Scotland’s property market has soared to an 11-year high ahead of Brexit, research indicates.
Property transactions worth more than £8 billion were recorded between January and June this year, the best for this six-month period since 2008, according to Aberdein Considine’s quarterly property monitor.
High sales in the second quarter, from April to June, have been credited with driving the trend.
A total of 25,806 sales concluded in these three months, up just under 1,000 – or four per cent – on the same period last year.
The additional activity pushed the average price of a Scottish home up 1.6 per cent to £172,189, despite the market stalling elsewhere in the UK.
Edinburgh remains the most expensive place in Scotland to buy a home, with the average cost at £264,943.
The capital is followed by East Lothian, where prices have risen by 15.2 per cent to £260,399 – the largest increase in Scotland.
East Dunbartonshire came third at £250,017, up 4.1 per cent, with East Renfrewshire in fourth place with an average price of £244,902, a 3.9 per cent drop.
East Ayrshire recorded the lowest average price at £117,676, a 3.3 per cent drop, while the largest percentage decrease was in South Ayrshire which fell by 8.4 per cent to £146,984.
Jacqueline Law, managing partner at Aberdein Considine, said buyers were “taking a long-term view on the market” amid the current economic uncertainty.
“Buying a house is not something people do with tomorrow or next year in mind,” she said.
“It’s a considered decision which most purchasers take with a medium- to long-term view and these figures suggest people are looking beyond the current political and economic headwinds with a degree of confidence.”
A recent report into rising house prices in East Lothian found many Edinburgh homebuyers were being put off by high prices in the city, instead heading for the coast to get value for money.

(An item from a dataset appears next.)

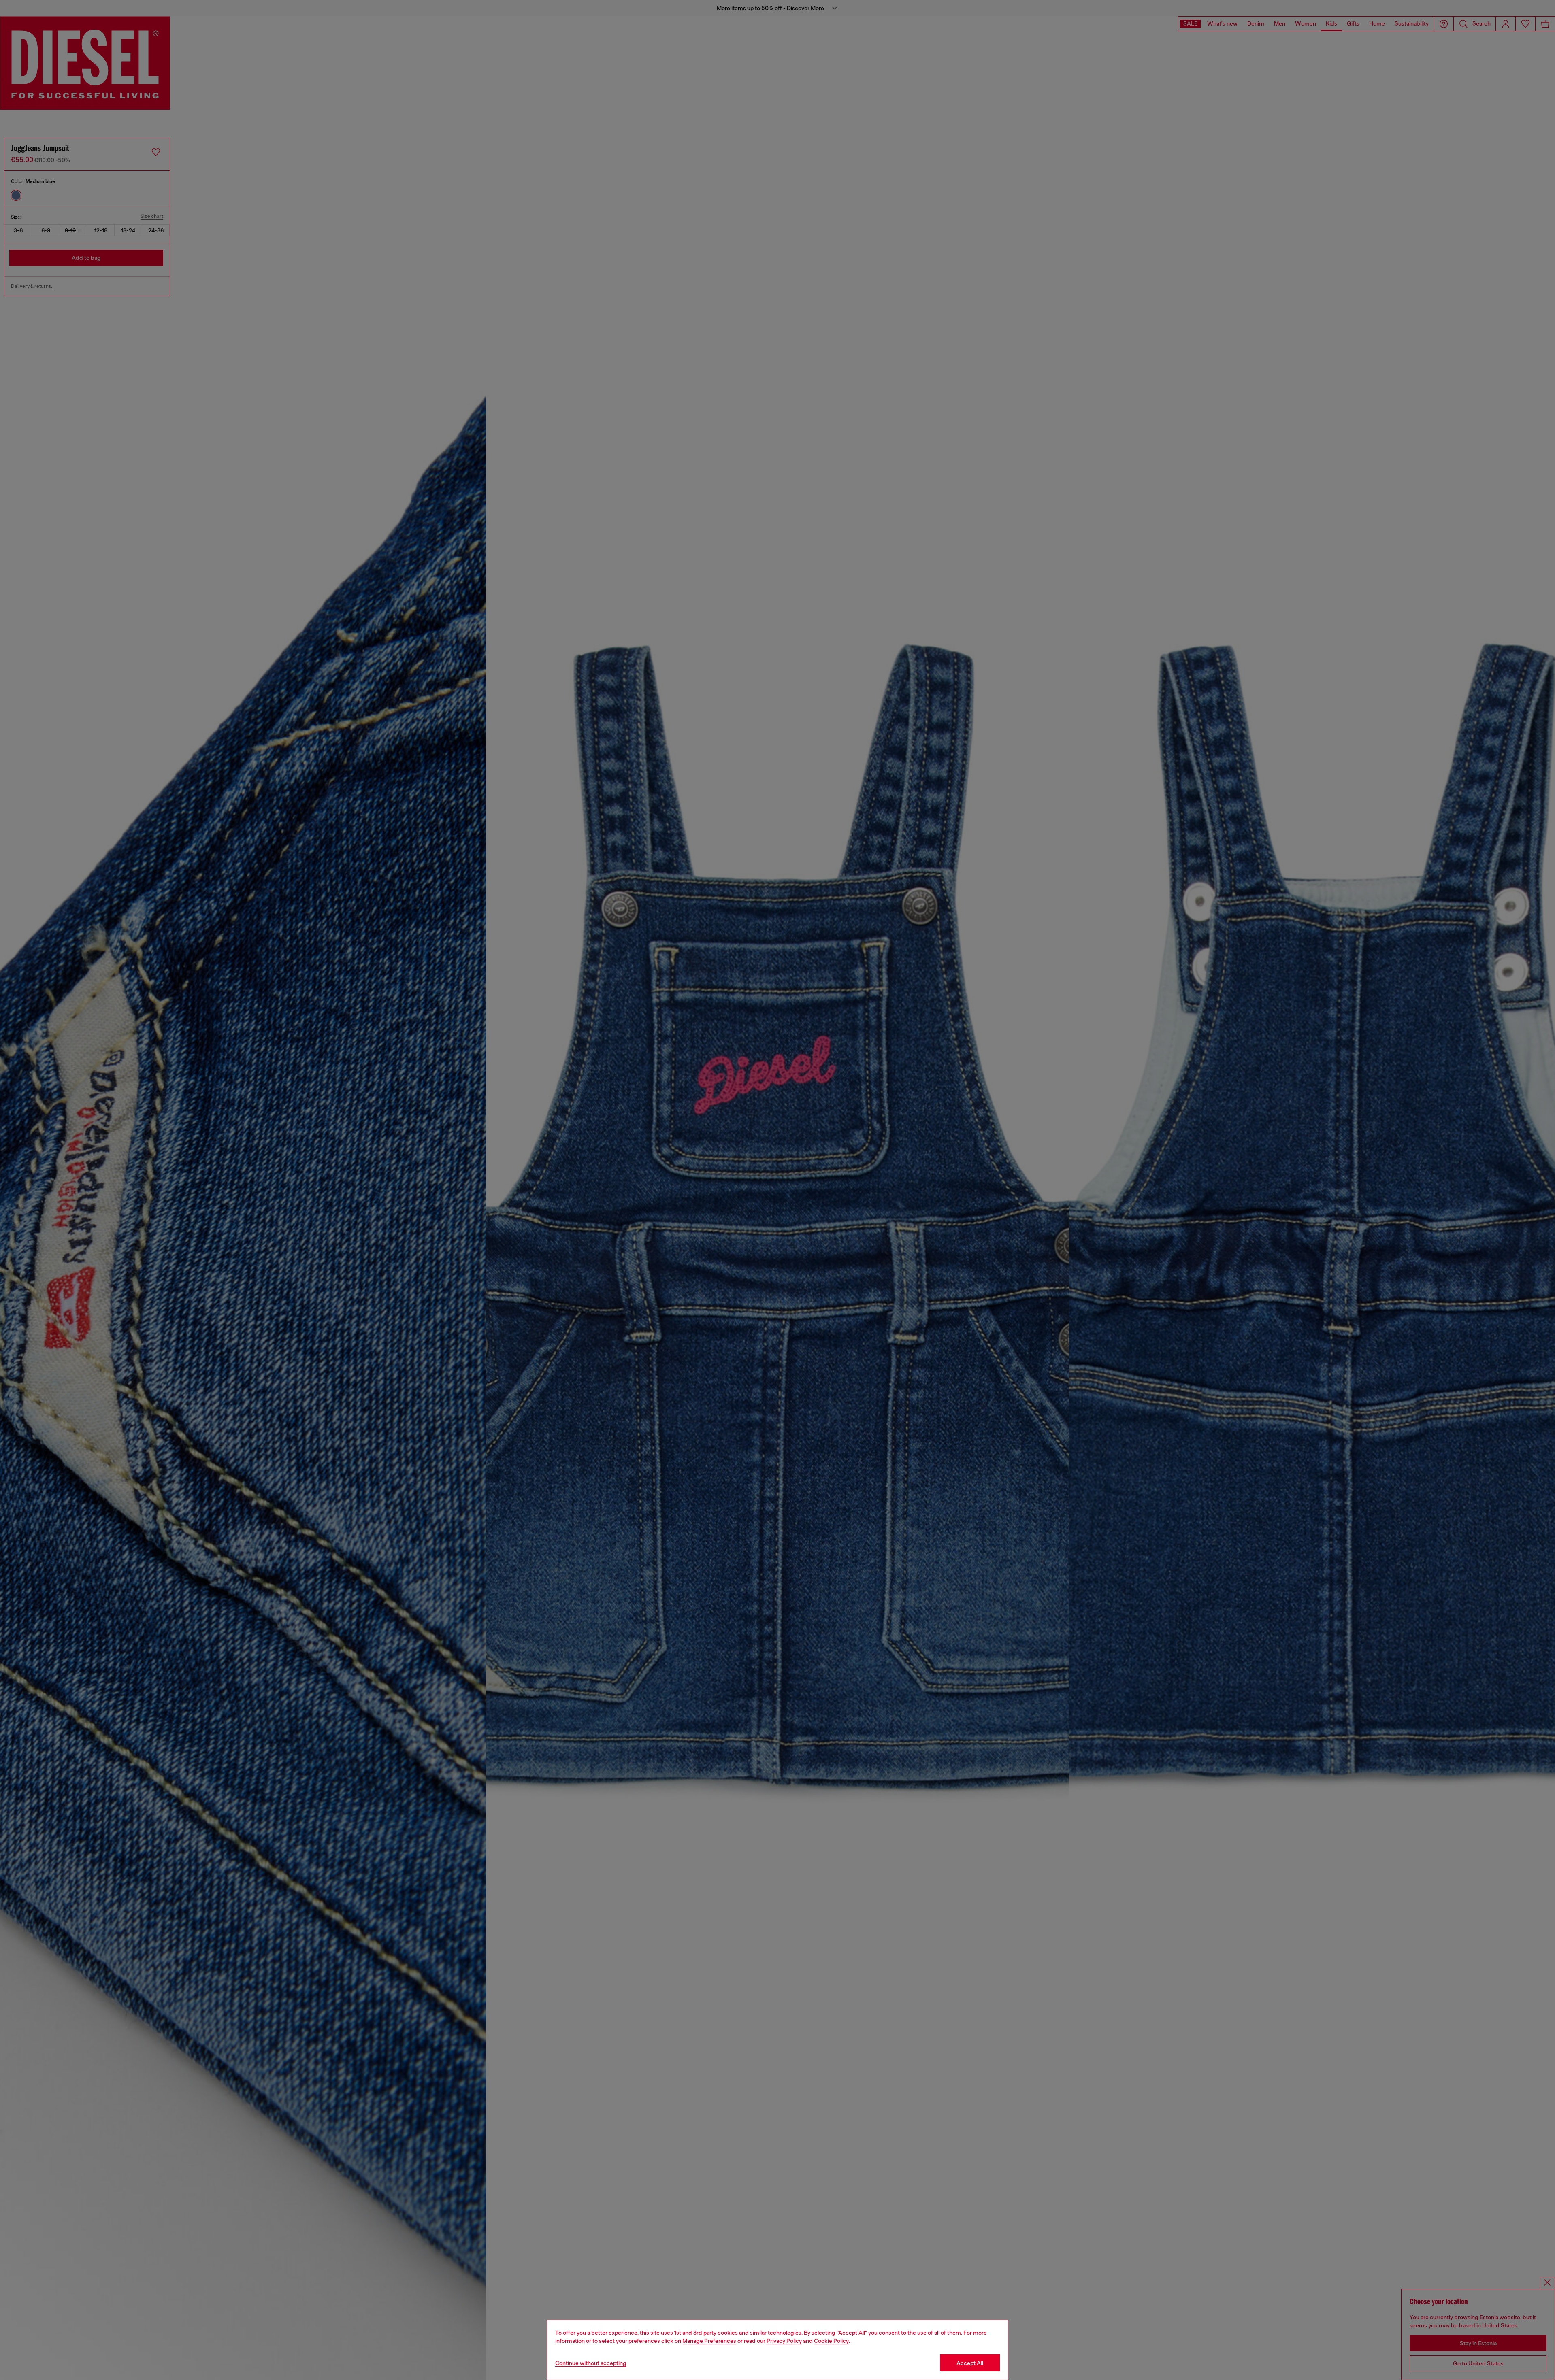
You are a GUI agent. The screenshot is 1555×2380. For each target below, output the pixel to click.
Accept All (969, 2363)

Properties in the likes of North Berwick, Dunbar and Haddington were particularly popular, having seen values surge by more than £25,000 in the past six months, according to Aberdein Considine’s Scotland’s Property Monitor study.
The average price for a home in Edinburgh was placed at £264,943, while in East Lothian, the typical property is valued at £260,399.
Ms Law added: “The regions with the highest property prices – Edinburgh, East Lothian and Glasgow’s more affluent suburbs – have a common tie, which is a lack of homes for sale.
“Regardless of what kind of deal, if any, the UK leaves the EU with on 31 October, many Scots are pressing ahead with purchase decisions in order to provide short- to medium- term security.
“However, in many areas there are simply not enough homes on the market to meet that demand, which in turn is driving up prices for the ones which do.
“We’ve seen a similar pattern in cities like Stirling and Perth over recent quarters, where prices are edging towards the £200,000 mark despite sales falling.”